===== RECORDED DATA

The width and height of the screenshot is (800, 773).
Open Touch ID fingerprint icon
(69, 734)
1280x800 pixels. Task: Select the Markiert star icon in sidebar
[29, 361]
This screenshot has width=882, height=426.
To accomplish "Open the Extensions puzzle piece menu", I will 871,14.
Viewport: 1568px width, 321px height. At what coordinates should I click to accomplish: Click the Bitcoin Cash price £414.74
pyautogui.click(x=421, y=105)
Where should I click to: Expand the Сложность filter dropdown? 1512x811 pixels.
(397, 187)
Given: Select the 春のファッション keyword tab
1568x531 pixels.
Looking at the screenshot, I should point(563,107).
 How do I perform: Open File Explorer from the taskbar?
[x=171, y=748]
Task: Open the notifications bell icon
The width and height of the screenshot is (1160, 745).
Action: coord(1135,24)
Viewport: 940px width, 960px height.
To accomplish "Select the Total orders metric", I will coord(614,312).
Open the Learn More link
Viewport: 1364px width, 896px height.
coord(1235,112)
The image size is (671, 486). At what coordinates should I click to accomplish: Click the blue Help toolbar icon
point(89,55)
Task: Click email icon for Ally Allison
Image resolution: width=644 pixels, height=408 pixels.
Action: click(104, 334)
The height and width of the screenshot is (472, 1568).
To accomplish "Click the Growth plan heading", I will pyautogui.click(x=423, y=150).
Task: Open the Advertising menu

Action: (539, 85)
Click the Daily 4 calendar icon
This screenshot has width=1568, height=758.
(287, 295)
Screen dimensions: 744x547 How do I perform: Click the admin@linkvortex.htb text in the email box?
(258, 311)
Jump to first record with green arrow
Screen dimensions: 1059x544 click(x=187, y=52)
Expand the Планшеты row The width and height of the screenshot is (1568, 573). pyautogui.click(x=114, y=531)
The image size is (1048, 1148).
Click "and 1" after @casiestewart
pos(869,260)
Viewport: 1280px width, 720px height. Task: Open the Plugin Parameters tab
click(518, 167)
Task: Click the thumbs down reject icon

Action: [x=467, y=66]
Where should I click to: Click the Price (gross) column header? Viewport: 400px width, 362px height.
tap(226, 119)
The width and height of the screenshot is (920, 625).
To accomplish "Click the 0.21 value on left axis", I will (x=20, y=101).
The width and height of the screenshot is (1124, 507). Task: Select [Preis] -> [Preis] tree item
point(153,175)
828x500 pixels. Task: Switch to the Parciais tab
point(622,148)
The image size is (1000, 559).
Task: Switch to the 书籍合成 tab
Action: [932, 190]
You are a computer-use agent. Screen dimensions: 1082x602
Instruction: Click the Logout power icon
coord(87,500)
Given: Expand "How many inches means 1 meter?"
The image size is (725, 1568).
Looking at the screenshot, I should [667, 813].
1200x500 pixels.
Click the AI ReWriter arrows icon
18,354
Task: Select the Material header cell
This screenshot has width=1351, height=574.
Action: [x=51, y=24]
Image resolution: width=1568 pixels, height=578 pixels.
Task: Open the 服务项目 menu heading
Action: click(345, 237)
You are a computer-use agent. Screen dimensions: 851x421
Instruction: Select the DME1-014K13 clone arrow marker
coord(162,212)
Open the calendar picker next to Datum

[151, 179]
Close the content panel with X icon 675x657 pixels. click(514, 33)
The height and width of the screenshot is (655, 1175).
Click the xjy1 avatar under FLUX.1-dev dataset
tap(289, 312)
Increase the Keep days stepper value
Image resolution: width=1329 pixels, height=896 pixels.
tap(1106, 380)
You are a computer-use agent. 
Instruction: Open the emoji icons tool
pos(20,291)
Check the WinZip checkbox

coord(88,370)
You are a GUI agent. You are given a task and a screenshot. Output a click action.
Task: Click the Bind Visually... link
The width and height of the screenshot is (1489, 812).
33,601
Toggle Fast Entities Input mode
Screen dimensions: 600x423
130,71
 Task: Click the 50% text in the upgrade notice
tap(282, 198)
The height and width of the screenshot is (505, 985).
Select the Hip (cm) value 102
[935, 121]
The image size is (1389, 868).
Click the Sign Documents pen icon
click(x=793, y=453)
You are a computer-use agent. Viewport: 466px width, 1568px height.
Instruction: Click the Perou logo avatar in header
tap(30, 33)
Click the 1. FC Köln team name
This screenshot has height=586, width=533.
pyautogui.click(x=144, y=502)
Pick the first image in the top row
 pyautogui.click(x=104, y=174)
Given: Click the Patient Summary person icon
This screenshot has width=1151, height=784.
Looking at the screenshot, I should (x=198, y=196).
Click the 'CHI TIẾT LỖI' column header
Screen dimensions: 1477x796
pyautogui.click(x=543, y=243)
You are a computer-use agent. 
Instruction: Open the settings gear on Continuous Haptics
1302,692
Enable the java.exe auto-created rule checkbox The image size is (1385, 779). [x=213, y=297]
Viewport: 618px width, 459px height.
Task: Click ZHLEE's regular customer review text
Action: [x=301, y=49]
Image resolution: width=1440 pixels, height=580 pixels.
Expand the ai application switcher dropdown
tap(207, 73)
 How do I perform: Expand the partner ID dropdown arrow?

==========

*WHAT YOU HAVE TO DO*:
Search the data above for the string "will" and copy each line that has it.

*ANSWER TO THE EXERCISE*:
To accomplish "Open the Extensions puzzle piece menu", I will 871,14.
To accomplish "Select the Total orders metric", I will coord(614,312).
To accomplish "Click the Growth plan heading", I will pyautogui.click(x=423, y=150).
To accomplish "Click the 0.21 value on left axis", I will (x=20, y=101).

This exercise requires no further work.